From: Slein, Judith A <JSlein@crt.xerox.com>
Date: Mon, 22 Feb 1999 16:27:55 -0500
To: "'Yaron Goland'" <yarong@microsoft.com>, "'ejw@ics.uci.edu'" <ejw@ics.uci.edu>, WEBDAV WG <w3c-dist-auth@w3.org>
Message-ID: <201BB34B3A73D1118C1F00805F1582E801BA4D02@x-wb-0128-nt8.wrc.xerox.com>
Thanks for giving us these comments so quickly.  I'll take a stab at
responding here, and hope that others on the design team will add their two
cents.  I'll also add all of your issues to our issues list to make sure
they get addressed in the spec as well as in the mail.

--Judy

> -----Original Message-----
> From: Yaron Goland [mailto:yarong@microsoft.com]
> Sent: Monday, February 22, 1999 1:36 AM
> To: 'ejw@ics.uci.edu'; WEBDAV WG
> Subject: Collections Protocol Review
> 
> 
> The following comments are based on
> http://www.ics.uci.edu/pub/ietf/webdav/collection/draft-ietf-w
> ebdav-collecti
> on-protocol-03.txt:
> 
> (Issue #1) Section 2 - Definition of the term Collection - 
> What does the
> word "contains" mean in the definition of a collection? Does 
> this mean if I
> perform a GET I will get a list of them?

The term Collection is intended to mean exactly the same as in the WebDAV
specification.  I think I copied the definition from the WebDAV spec.  Since
WebDAV does not specify what the results of GET on a collection will be, I
would be more inclined to define "contains" in terms of which URIs will be
included in the response to a PROPFIND with Depth = 1 on the collection.

> 
> (Issue #2) Section 2- Definition of the term Referential Resource - It
> should be explicitly pointed out that this is a new resource 
> type. I think
> this would make the definition clearer.
> 	The term "body" as used in RFC 2068 and 2518 refer 
> exclusively to
> messages, not resources. Hence the phrase "body of its own" 
> does not have a
> definition in either spec.
> 	In general I find this definition confusing as it 
> indicates that a
> reference is a resource but has some relationship with a 
> target somehow
> involving properties. I think the problem is that the authors 
> have cleaved
> too tightly to the file system heritage of this feature. 
> First off, I think
> we need to cease viewing direct references and redirect references as
> children of the same mother. They are two very different 
> creatures with
> largely unrelated functionality. It would probably be in 
> everyone's interest
> if they were given names which shared no common words.
> 	A direct reference is really just an HTTP object which practices
> inheritances. Its sole purpose being to passthrough any 
> methods it receives
> to its target. Thus if a PROPFIND comes the direct reference 
> will simply
> pass it through to the target. This behavior can then be stopped by
> explicitly marking the request as being addressed to the 
> reference resource
> itself. Describing direct references as "passing through" 
> methods lets us
> avoid discussions of undefined terms like "body" and 
> discussions involving
> vague references to properties.
> 	A redirect reference is just a 3xx machine.
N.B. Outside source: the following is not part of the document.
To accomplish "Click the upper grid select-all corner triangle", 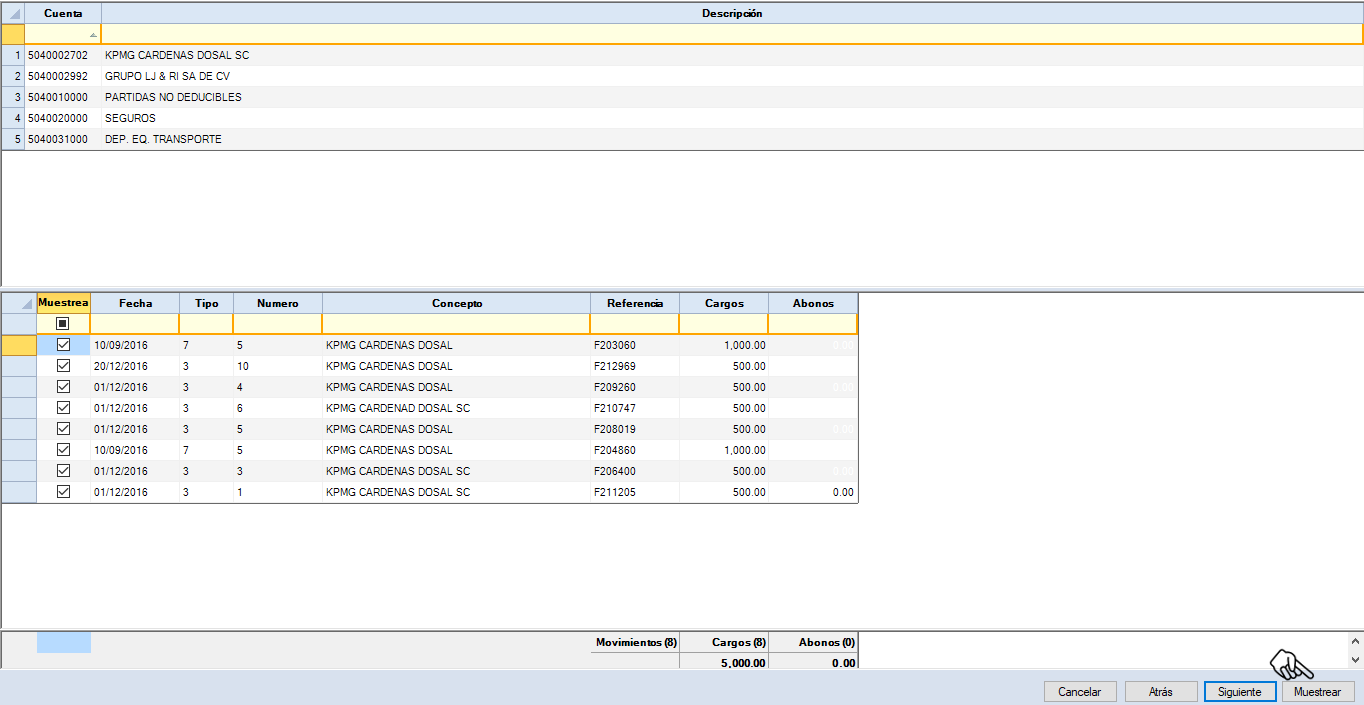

It is a 
> resource which
> always returns 3xx to all requests which are not appropriate 
> marked as being
> direct at the reference. By describing redirect resources in 
> such concrete
> terms we avoid the maddening ambiguities inherent to the current
> specification.

I agree that the definition of "referential resource" is pretty lame, but I
do think it should be possible to come up with a definition of reference
that encompasses both direct and redirect references.  They really were
intended to be 2 different implementatons of the same basic capabilities:
one puts more burden on the client, the other puts more burden on the
server.  They both allow users to construct new collections that include
(loosely speaking) resources that really live someplace else, without making
a physical copy of the resource in the new collection.  How about:

a resource that provides access to the content and properties of another
resource
 
> Section 4.1 - I would like to congratulate the authors for 
> the section on
> why referential integrity is not supported. It is a very well written
> explanation.
 
Thanks.
 
> (Issue #3) Section 4.2 - Problems with the Location header 
> and redirect
> reference responses - I never liked the location header very 
> much because it
> only allows one to return a single URI. Thus if the target 
> resource has
> multiple names by which it is accessible one can only return 
> one of them.
> This isn't terribly robust. As such I would propose that this 
> specification
> provide an extension header to Location which allows for 
> additional URIs to
> be returned.

Good idea.  We just have to make sure that whatever we do doesn't confuse
down-level clients.  The whole point of implementing redirect references
using 302 with Location was that this would allow down-level clients to use
redirect references.
  
> (Issue #4) Section 4.3.1 - The Ref-Integrity header and its 
> support for the
> enforce value - If I send in an "enforce" value for 
> Ref-Integrity, can I
> delete a target which still has references? If I don't send in a
> Ref-Integrity header, can I be sure if I can delete a target 
> which still has
> references? As beautifully explained in the same spec, the 
> answer currently
> is "we don't know." This means that creating a reference without a
> Ref-Integrity header or with the value "enforce" is a blind 
> act. You have no
> idea what the results will be and this very clearly violates 
> the Hardie
> Rule.
> 	The naïve solution would be to just rip out the ref-integrity
> header, however the current language in the spec says that in 
> this case it
> is a gamble as to what one will get. Again, this violates the 
> Hardie Rule.
> 	As such I propose that the Ref-Integrity header MUST be 
> included in
> all requests and that the only defined value be 
> DAV:do-not-enforce. A server
> receiving this header with an unrecognized value MUST fail 
> the request. We
> do not act in the interests of interoperability by allowing 
> referential
> integrity when as this spec so elegantly argues, no one can 
> even define what
> this means. As such defining an "enforce" header does not help
> interoperability and so should not be in the spec. For now let various
> implements put out RFCs defining their particular 
> implementation along with
> a URL for the Ref-Integrity header that requires their particular
> implementation. Hopefully at some point in the future there will be
> convergence and a standardized URL can be specified.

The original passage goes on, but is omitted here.